* SOURCE INFORMATION *
________________

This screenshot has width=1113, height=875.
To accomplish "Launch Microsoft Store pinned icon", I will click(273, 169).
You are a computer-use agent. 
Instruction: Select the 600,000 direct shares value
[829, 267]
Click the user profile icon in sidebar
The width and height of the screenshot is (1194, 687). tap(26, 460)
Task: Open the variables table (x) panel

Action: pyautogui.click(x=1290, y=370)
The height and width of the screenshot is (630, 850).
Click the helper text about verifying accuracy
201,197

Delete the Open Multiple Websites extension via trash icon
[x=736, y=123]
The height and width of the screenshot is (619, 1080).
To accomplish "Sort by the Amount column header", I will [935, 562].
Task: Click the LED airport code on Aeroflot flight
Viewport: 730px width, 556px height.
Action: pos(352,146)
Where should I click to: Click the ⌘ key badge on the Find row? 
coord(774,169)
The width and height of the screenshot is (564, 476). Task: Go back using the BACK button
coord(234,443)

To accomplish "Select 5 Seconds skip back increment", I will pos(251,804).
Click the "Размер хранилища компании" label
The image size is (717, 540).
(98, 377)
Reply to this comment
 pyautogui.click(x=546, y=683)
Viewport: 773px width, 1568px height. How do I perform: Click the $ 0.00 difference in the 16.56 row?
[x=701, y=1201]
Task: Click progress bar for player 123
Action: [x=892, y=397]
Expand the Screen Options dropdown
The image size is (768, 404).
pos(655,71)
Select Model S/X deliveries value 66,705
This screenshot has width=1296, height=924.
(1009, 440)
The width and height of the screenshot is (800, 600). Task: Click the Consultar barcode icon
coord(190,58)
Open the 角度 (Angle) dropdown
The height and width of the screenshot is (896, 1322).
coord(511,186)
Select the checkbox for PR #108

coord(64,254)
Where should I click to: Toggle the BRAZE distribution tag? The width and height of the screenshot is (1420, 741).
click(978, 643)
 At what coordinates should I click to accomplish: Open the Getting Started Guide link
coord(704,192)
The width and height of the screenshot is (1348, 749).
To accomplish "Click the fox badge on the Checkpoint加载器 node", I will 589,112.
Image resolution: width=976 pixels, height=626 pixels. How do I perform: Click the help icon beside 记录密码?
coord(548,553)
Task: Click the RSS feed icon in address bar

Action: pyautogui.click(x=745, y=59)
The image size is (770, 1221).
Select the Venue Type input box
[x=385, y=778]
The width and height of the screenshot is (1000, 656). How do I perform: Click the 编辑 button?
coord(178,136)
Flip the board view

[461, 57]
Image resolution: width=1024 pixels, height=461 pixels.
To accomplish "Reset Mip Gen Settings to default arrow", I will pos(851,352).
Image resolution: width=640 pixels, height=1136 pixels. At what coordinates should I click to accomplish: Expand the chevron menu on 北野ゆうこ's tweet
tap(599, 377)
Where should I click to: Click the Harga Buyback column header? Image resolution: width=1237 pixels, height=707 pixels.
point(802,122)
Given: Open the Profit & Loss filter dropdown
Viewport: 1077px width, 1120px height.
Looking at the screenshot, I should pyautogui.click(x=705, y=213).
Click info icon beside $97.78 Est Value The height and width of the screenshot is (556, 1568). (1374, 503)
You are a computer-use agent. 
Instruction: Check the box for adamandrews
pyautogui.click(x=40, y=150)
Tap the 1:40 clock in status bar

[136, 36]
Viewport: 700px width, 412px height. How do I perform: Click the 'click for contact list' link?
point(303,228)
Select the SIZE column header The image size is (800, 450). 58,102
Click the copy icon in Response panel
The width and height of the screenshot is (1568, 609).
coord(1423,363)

________________

* TASK TO COMPLETE *
Output exactly the lines of the material above from the one containing "At what coordinates should I click to accomplish: Open" up to and including the one containing "The image size is (770, 1221).".

* SOLUTION TO THE PROBLEM *
 At what coordinates should I click to accomplish: Open the Getting Started Guide link
coord(704,192)
The width and height of the screenshot is (1348, 749).
To accomplish "Click the fox badge on the Checkpoint加载器 node", I will 589,112.
Image resolution: width=976 pixels, height=626 pixels. How do I perform: Click the help icon beside 记录密码?
coord(548,553)
Task: Click the RSS feed icon in address bar

Action: pyautogui.click(x=745, y=59)
The image size is (770, 1221).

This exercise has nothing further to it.